Então, de consciência limpa e segura da minha decisão, mas com um enorme pesar no peito e no coração, eu afasto-me. Tu abandonaste-nos mas mesmo assim viemos socorrer-te, mas quando a lei nos põe de lado, quando continua a dar à tua esposa o poder e não consegue perceber o bem que temos feito, porque ninguém vai amar e cuidar de ti como nós… Nada mais resta então, a não ser que sejas tu meu querido pai que pagues o preço, pelo que tu mesmo contrataste.
E como se não fosse já grave o que aconteceu às mãos de quem escolheste para casar, ter a noção de que outros vão viver na casa que construíste para nós tua família, outros vão usufruir do teu suor e lágrimas, do suor e lágrimas da nossa mãe e nossas também. Outros, estranhos, que em nada contribuíram para o que conseguiste, junto com tua família, edificar, vão usufruir e lambuzar. Depois de tudo o que já fizeram para te roubar e prejudicar. E a lei não vê nada disto… Porque foi assim que tu decidiste, porque foi assim que a lei decidiu. E as nossas forças pai, só aguentam até um ponto… Então que a vida te dê, meu pai, o que tu mereces dela.

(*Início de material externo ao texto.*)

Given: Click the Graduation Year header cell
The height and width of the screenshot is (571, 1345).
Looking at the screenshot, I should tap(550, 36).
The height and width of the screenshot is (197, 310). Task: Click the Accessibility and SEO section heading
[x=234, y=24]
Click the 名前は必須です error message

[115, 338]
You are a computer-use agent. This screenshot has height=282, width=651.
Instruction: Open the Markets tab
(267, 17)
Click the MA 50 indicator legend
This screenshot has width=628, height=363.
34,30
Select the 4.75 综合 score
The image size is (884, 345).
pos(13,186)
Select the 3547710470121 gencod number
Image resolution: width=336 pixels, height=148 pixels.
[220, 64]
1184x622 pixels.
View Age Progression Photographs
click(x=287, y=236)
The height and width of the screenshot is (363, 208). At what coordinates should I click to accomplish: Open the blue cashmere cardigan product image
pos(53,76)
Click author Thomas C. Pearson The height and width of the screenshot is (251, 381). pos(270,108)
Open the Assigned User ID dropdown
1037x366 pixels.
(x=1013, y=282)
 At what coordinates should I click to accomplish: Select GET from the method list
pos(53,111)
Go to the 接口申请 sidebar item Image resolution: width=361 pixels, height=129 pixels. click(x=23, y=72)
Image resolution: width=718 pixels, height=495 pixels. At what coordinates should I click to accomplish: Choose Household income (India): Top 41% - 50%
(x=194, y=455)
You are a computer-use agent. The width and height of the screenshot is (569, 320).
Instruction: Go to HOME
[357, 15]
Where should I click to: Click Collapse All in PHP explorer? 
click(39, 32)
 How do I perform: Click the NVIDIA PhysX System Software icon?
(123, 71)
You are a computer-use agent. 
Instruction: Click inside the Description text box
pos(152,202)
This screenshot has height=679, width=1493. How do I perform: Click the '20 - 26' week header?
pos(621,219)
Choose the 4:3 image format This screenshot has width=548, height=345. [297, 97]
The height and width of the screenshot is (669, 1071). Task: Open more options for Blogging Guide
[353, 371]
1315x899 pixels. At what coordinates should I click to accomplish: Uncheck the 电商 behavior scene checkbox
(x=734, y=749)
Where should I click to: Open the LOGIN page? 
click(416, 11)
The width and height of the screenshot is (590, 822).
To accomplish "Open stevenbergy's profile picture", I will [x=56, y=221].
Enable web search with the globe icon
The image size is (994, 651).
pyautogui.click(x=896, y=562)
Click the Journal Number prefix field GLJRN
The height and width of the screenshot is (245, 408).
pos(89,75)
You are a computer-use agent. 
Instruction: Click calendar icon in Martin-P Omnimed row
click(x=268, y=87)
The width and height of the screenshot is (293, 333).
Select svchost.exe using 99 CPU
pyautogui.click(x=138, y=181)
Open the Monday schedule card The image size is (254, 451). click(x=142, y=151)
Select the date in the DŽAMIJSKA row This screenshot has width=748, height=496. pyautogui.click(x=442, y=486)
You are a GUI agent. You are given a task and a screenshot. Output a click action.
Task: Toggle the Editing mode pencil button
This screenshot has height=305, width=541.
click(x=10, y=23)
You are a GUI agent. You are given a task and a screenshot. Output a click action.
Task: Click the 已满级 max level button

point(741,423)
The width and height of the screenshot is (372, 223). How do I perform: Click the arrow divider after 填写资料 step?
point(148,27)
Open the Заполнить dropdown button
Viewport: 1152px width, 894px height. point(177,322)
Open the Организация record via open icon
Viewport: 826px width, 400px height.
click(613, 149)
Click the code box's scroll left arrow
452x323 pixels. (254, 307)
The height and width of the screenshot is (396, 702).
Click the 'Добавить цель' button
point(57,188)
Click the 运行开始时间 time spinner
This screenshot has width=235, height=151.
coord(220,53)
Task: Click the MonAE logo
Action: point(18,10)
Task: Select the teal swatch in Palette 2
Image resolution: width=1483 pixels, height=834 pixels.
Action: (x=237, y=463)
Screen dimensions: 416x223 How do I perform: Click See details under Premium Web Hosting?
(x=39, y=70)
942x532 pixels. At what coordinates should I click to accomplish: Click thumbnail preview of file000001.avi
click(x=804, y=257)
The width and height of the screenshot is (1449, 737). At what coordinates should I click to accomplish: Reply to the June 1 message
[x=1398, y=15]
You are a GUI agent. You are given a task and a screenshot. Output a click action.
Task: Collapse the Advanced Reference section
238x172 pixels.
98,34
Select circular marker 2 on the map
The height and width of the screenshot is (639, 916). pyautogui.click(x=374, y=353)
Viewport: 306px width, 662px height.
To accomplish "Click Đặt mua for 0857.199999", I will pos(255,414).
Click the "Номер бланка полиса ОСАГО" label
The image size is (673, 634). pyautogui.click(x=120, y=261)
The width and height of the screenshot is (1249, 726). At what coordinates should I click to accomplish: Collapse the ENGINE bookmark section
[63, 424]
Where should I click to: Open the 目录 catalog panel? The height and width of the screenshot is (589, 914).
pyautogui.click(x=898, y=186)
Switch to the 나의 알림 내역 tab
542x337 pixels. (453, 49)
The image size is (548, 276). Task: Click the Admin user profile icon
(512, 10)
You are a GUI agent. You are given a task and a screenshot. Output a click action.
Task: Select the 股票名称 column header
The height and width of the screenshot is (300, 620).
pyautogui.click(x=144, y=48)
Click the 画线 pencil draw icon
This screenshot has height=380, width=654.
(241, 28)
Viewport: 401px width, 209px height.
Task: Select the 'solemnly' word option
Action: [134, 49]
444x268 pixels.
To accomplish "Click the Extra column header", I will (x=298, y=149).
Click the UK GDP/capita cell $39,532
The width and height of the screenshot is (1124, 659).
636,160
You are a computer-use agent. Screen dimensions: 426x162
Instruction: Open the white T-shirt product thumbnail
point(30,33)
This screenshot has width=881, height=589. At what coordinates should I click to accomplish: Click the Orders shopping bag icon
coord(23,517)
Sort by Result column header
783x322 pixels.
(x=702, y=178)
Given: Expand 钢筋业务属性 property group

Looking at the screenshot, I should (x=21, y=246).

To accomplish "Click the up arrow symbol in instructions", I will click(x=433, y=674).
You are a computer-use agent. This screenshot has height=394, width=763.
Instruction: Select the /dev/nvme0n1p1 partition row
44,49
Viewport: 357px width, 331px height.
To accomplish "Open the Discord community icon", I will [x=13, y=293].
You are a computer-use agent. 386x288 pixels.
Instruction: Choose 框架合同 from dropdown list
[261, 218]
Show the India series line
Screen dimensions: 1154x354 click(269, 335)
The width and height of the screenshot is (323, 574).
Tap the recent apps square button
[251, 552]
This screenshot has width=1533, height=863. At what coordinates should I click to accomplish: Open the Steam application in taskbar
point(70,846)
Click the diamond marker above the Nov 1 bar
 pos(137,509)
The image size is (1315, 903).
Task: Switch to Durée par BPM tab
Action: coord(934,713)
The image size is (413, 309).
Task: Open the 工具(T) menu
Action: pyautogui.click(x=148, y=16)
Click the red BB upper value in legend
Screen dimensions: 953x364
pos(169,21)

E quem diria que serias tu meu querido pai, a causar o maior sofrimento na minha vida...
2 comentários:
Não deixo de perceber que um problema grave está a passar com seu pai. Já me questionava como andariam as coisas.Venho sempre ler o que escreve. Pro vezes as pessoas tomam decisões por medo e acabam por cometer graves erros. Creio que foi esse o erro do seu pai. Casou por medo talvez de ficar sozinho e não ter alguém para cuidar dele. Mas compreendo quando diz que ele deveria cuidar dos seus, salvaguardar algo que construiu numa outra vida. Não parece justo e acredito que deve doer muito entrar na casa e sentir a vossa mãe, com outra mulher lá dentro. Vou rezar por vocês e que tudo acabe por correr bem. Muita força.
Vim parar aqui por acaso, mas não deixei de sentir a mesma tristeza ao ler, pois tenho uma situação idêntica. Meus pais divorciaram-se, para o meu pai casar novamente, obrigou a minha mãe sair de casa porque era dele de herança do meu avo e minha mãe teve de começar do zero. Agora estamos afastados, pois não conseguimos lidar com a nova mulher do meu pai. E eu também não o perdoo. Como se pode perdoar um acto egoísta de alguém, causando tanta dor a outros? E como diz, é tão egoísta a decisão do meu pai, ainda que sendo um direito que tem, como é egoísta do meu lado não querer que meu pai seja feliz, mas eu pergunto, pode-se ser feliz, causando a infelicidade dos outros? Eu creio que não.